A Sum of the Parts

Walking with my parents as a child they would point out and identify flowers, birds and elements in the landscape. My dad taught me the names of the constellations. We spent time walking in woods, exploring moors, foraging in hedgerows and on holiday in Devon I remember swimming in crystal clear rivers. My knees skimming over giant flat boulders under the peppered fragmented shadows from leafy branches. Sunlight rippling through the water. On beaches with clay rich cliffs we dug out fossils and filled pockets with ancient shells, sharks teeth and belemnites. These are the moments that stick in my memory, the forming of a connection with the world. Existing in the natural environment, spending time exploring, absorbing, experiencing and observing.

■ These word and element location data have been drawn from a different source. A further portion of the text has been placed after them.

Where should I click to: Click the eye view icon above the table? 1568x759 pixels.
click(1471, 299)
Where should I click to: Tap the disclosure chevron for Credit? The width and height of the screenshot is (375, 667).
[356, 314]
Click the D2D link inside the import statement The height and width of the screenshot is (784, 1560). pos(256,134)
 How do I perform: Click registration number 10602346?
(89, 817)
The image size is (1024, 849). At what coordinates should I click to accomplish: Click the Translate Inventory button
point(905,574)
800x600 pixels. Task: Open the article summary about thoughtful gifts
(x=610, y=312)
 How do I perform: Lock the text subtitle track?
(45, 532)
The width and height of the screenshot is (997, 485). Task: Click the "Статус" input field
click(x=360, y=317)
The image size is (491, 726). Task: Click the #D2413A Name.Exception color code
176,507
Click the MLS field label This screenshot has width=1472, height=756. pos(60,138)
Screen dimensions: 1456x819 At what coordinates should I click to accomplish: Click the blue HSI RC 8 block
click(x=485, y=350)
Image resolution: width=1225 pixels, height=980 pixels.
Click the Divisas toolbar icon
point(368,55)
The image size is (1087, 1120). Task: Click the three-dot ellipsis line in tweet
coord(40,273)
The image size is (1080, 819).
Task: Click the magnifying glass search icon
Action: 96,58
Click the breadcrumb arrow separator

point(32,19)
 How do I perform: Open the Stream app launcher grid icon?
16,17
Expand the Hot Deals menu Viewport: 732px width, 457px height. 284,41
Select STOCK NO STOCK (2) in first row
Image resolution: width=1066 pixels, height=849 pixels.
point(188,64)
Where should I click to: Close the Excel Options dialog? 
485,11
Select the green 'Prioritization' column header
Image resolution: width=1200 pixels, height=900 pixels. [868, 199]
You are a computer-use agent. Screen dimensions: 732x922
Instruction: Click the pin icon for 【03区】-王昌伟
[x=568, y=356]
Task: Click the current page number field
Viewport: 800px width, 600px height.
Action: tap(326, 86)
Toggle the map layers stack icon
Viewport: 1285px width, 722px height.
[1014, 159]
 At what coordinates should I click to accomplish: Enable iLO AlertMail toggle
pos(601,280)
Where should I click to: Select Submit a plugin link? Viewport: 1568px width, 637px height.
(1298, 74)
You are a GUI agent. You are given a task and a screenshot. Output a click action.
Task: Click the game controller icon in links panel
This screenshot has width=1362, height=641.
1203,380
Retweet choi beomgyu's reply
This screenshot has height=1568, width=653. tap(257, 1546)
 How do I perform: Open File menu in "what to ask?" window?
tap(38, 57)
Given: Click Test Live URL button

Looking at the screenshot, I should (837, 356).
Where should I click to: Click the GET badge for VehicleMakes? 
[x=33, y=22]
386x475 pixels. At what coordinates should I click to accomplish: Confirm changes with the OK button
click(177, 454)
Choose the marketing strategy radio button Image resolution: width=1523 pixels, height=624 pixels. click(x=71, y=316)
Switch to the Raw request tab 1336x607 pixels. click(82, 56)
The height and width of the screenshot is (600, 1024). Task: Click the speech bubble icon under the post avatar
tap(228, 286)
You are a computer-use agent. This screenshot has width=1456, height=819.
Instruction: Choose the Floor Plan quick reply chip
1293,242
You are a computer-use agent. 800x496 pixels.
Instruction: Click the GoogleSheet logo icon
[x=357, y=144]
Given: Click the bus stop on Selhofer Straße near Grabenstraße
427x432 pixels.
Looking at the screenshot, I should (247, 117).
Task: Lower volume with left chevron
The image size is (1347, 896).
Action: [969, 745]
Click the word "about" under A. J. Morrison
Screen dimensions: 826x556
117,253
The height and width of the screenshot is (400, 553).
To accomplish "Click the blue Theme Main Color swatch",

Running ahead on walks through bluebell valleys collecting rhododendron flower heads on a stick. Stacked sculptural layers of soft pink and purple trumpets. A collection and a composition.

At night time I could stay up to watch natural history or science fiction programs. My escape was art, drawing, painting, doodling, making. After bedtime I disappeared into books, secretly under the covers travelling to other lands. Feeding my inner world, making sense of the outside. Imaginings. Curiosity and wonder embedded somewhere in my makeup. Sometimes hidden in my life journey and then rediscovered and surfacing. Now to explore materials, play with surface and colour and interact with environments: experiences, imaginings and journeys combine. The collecting and compositions continue, running ahead when I can along tide lines and hedgerows. Catching interpretations and thoughts in sketchbooks, or in a photographic moment. Art school helped me to re visit the world around me, shifting perceptions and seeing possibilities. Opportunities to communicate, connect. Seeing potential in the fabric of the world. I read New Scientist for inspiration, watched natural history documentaries. Researching artwork that transformed the everyday and ordinary into organic or fantastic forms. Breaching boundaries. Some elements remain in my practice, although it has shifted and evolved with constraints of space and time. Still woven into the threads, a sum of the parts of my story.

Lost and Found

My degree course had a sense of community, working in a creative hub. Constant feedback, communication, experimentation, sharing ideas. Space to create, explore, learn, reflect. The studio spaces were open plan and fluid. I made work on the ground on the walls and in the rafters. Transient and ever changing spaces that fed each other. We learned to explore processes, ideas, research and seek out the fundaments of our practice. What are you making art for? I made work in the sculpture studio using domestic materials. Clingfilm organic skins, car stockinette filled with barbecue skewer skeletons then covered in wax, mimicking huge sea cucumbers. I recorded these through photography, before deconstruction. A life cycle. I studied the art of the mid 20th century, and discovered Eva Hesse. Her use of domestic materials to create organic forms fascinated me. Transformation and transitions. Connections and fluidity. Breaking boundaries and perceptions. Regularly I would meet with mentors, discussing, debating, reflecting. These were the only years I had with so much space to think, time to explore and develop. Here I was setting out the grounding of my artistic practice.

When I left university after my MA course, I was left to find my way. How do you take studio practice skills into the world? I took a fairly safe option of seeking employment, I took a job in a graphic design shop, and then a gallery and corporate fine art company. Alongside this I tried to continue creating my own art. I had a small studio room in our house and continued to treat it like my uni studio space. Once I made a 5’ high piece made from white noodles painstakingly insert into oasis. I enjoyed the process, but it never left the space.

Just continuing to work has been important. In finding my way, coming back to my fundaments of practice has been a lesson I have learned. Back to transformation, translation, exploration of boundaries and potentials of materials. Context has shifted and changed, the time I have to spend is less. Progress is slower and in pockets of time. My creativity is shared between teaching and my own work. My learned practice has been, in part, lost along the way. More recently I have found new paths forward that relate. Metamorphosis of purpose, thinking about audience and where my art belongs. I have always been existing in the cracks in between.

Finding a purpose for my art outside of the university bubble proved to be a long journey for me. With hindsight every part of the story has mattered.